··· Document section ···

Each of our patients is unique, with his or her own set of special concerns and questions. Yet because they share similar conditions, they also often have similar basic questions. Here are some of the Greater Baltimore Neurosurgical Associates' most frequently asked questions, with answers from Dr. Davis and his colleagues.
If I have surgery on my back and spine, have I just started an endless series of surgeries?For the vast majority of patients these days, spine surgery does not mean the beginning of one surgery after another. A few patients do experience the need for additional surgery, generally from a new condition and in rare cases from the original surgery though that happens less and less as we use new, minimally invasive techniques.
If you operate on my spine, isn't there a big risk that I could become paralyzed if something goes wrong?
We know this is a major concern for many spine surgery patients. In this practice, we've performed more than 2,000 operations and none have ever resulted in paralysis. When we look at the medical literature, we see that paralysis is very, very rare. That's why it is important that your surgeon have surgical team have a great deal of experience. As with most health treatments, experience is the best indicator of a good result for you.
If I have to take medication for the pain in my back, won't I become hooked on it?
What we see is that when our patients know they need medication for pain, they take it. When they don't need it for the pain, they safely discontinue it. While we've all learned to be careful with medication that can become addictive, addiction is really quite rare among patients. When it occurs, it usually has to do with other, often complex, underlying causes and conditions common to addiction to any substance.
Is it true a bulging disc can be normal?
The discs between the vertebrae in your spine may bulge or balloon as part of the aging process, and may even bulge slightly during normal activities. Since this bulging often does not cause pain and seems to be associated with the natural aging process, we can think of it as normal. When the bulging does cause pain-- the point at which we usually call it herniated-- it should not be viewed as normal. Your pain can, and should, be treated. As many as one-third of all adults have bulging/herniated discs.
Are a bulging disc and herniated disc the same thing?
It is probably simplest to think of bulging and herniated as points on a continuum. When the disc between the vertebrae bulges enough to cause a tear on its surface and to put pressure on a nerve root or spinal cord, we call it herniated. That is generally the point at which patients experience back pain caused by degenerative disc disease. And that's the time to seek treatment.
If I suffer from arthritis of the spine do I just have to grin and bear it?

···

# Work instruction A
According to the neurosurgery FAQ, what share of all adults have bulging or herniated discs?
# Work instruction B
Copy word for word everything in the neurosurgery FAQ from "We know this" down to "result for you.".

··· Extracted entries ···

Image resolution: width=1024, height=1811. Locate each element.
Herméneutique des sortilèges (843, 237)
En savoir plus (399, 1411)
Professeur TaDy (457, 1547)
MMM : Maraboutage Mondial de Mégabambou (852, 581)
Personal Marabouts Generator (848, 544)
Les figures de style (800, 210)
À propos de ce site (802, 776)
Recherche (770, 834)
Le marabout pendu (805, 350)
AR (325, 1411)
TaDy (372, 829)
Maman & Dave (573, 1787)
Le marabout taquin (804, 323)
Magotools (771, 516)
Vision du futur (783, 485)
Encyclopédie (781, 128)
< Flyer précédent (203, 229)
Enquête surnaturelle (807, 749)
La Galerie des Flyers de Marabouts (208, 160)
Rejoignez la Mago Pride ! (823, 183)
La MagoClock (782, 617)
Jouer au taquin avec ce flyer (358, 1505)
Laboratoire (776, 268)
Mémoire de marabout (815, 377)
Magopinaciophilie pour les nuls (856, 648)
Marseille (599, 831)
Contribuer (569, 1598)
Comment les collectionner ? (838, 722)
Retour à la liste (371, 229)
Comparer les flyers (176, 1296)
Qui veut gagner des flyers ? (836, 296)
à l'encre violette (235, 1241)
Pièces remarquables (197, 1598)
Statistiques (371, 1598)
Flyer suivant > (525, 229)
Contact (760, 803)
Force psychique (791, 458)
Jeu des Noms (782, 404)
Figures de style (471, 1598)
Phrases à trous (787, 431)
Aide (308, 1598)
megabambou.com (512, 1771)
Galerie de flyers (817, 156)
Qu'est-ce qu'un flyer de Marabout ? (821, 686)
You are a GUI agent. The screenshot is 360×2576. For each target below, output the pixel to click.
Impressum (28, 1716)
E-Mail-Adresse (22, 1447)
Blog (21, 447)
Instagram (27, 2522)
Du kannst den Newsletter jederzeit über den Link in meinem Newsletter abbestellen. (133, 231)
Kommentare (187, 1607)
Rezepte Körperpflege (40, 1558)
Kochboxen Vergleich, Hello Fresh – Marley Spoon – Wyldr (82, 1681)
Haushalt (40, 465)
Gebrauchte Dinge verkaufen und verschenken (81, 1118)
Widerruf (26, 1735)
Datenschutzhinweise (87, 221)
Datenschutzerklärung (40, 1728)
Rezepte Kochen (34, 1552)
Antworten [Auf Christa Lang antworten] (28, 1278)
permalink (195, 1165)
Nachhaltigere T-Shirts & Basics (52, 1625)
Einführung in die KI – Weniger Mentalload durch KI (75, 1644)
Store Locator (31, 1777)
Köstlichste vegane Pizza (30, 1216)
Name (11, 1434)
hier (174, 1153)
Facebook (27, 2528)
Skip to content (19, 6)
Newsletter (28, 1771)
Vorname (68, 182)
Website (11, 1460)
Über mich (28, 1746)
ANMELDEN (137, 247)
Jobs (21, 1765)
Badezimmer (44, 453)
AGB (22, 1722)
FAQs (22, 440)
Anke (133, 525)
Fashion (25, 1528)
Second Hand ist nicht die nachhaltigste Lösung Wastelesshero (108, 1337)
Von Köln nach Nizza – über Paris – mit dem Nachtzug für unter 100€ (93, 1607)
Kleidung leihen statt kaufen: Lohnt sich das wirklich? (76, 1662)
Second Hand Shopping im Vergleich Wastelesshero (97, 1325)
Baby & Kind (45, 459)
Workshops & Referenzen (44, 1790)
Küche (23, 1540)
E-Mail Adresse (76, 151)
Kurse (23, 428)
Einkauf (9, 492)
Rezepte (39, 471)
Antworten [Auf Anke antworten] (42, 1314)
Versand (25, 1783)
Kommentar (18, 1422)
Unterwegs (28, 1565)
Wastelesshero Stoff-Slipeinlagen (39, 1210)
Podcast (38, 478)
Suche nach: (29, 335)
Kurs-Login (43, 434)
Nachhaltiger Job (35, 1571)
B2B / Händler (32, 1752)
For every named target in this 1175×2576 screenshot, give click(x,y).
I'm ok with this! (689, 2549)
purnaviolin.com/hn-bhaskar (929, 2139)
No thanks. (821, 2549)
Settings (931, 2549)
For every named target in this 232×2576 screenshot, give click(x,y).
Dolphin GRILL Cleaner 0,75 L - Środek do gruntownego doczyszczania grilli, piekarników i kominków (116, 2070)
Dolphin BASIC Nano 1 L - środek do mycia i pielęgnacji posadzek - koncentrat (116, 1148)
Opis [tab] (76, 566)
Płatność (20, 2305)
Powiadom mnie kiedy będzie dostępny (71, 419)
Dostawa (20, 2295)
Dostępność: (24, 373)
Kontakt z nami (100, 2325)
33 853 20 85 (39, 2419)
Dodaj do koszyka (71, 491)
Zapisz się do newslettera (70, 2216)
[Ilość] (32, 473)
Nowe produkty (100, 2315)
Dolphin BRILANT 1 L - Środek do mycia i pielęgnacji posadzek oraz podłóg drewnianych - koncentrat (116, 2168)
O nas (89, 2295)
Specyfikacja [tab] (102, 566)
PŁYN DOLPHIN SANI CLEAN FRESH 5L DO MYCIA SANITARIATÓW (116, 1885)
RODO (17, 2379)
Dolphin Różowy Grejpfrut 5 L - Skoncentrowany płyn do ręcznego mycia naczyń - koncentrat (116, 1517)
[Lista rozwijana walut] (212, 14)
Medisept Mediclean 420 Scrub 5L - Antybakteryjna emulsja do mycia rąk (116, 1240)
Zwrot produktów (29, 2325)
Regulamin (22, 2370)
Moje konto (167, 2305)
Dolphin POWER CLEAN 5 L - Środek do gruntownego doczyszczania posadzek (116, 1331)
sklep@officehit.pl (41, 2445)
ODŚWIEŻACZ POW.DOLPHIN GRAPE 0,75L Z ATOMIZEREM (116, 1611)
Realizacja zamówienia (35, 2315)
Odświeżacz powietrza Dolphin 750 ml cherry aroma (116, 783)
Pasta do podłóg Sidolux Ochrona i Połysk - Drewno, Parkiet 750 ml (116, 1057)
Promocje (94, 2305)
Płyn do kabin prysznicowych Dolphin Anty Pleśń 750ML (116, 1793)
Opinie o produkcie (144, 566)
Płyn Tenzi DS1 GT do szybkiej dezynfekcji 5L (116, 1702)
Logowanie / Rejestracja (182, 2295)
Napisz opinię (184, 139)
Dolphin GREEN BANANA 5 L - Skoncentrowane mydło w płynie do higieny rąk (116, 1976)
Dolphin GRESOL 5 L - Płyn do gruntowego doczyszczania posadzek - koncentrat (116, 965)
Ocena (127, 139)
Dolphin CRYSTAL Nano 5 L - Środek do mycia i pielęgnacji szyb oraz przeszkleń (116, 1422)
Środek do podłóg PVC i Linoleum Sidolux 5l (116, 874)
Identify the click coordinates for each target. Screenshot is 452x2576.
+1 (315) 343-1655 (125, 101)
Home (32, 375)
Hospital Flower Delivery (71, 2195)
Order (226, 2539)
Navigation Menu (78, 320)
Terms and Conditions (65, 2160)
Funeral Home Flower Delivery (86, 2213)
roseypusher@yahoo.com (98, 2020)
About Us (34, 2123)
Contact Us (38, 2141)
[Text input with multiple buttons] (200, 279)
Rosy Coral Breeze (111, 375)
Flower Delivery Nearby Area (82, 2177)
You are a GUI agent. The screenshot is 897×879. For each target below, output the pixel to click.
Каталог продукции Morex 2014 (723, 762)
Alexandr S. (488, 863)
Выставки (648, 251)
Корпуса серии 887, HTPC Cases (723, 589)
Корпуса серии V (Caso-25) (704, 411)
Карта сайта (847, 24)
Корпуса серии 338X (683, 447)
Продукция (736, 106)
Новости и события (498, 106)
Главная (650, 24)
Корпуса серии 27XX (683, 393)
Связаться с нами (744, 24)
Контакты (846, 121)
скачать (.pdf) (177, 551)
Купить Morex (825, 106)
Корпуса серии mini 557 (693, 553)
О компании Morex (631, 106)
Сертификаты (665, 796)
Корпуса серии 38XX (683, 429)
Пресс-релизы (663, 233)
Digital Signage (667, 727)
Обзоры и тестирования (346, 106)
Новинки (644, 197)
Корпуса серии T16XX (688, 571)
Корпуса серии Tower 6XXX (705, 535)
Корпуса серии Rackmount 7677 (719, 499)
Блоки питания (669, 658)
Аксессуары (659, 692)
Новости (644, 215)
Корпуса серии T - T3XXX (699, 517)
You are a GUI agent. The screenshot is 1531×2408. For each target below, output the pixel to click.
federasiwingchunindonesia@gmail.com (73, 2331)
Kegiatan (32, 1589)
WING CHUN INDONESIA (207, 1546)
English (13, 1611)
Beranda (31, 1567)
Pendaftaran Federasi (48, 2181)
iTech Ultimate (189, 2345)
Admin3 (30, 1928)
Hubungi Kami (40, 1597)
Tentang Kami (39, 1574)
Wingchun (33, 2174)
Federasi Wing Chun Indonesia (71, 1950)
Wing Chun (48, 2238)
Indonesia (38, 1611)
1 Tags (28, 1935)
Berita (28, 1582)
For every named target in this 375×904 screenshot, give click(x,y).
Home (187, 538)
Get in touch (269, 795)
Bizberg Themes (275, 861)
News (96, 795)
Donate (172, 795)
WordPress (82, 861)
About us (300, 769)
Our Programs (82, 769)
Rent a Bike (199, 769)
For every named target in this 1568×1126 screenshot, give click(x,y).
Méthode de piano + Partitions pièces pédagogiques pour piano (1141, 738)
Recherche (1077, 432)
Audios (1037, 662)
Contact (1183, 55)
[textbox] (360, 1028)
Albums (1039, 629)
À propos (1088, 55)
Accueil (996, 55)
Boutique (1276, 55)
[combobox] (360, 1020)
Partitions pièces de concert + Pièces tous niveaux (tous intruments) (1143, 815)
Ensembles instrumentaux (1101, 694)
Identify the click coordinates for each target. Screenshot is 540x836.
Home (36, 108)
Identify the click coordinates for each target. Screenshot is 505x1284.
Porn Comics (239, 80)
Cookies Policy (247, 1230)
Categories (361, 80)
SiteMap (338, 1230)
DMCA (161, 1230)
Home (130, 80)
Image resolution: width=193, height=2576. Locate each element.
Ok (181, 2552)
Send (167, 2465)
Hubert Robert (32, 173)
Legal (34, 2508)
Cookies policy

···

# Response A
As many as one-third of all adults.

# Response B
We know this is a major concern for many spine surgery patients. In this practice, we've performed more than 2,000 operations and none have ever resulted in paralysis. When we look at the medical literature, we see that paralysis is very, very rare. That's why it is important that your surgeon have surgical team have a great deal of experience. As with most health treatments, experience is the best indicator of a good result for you.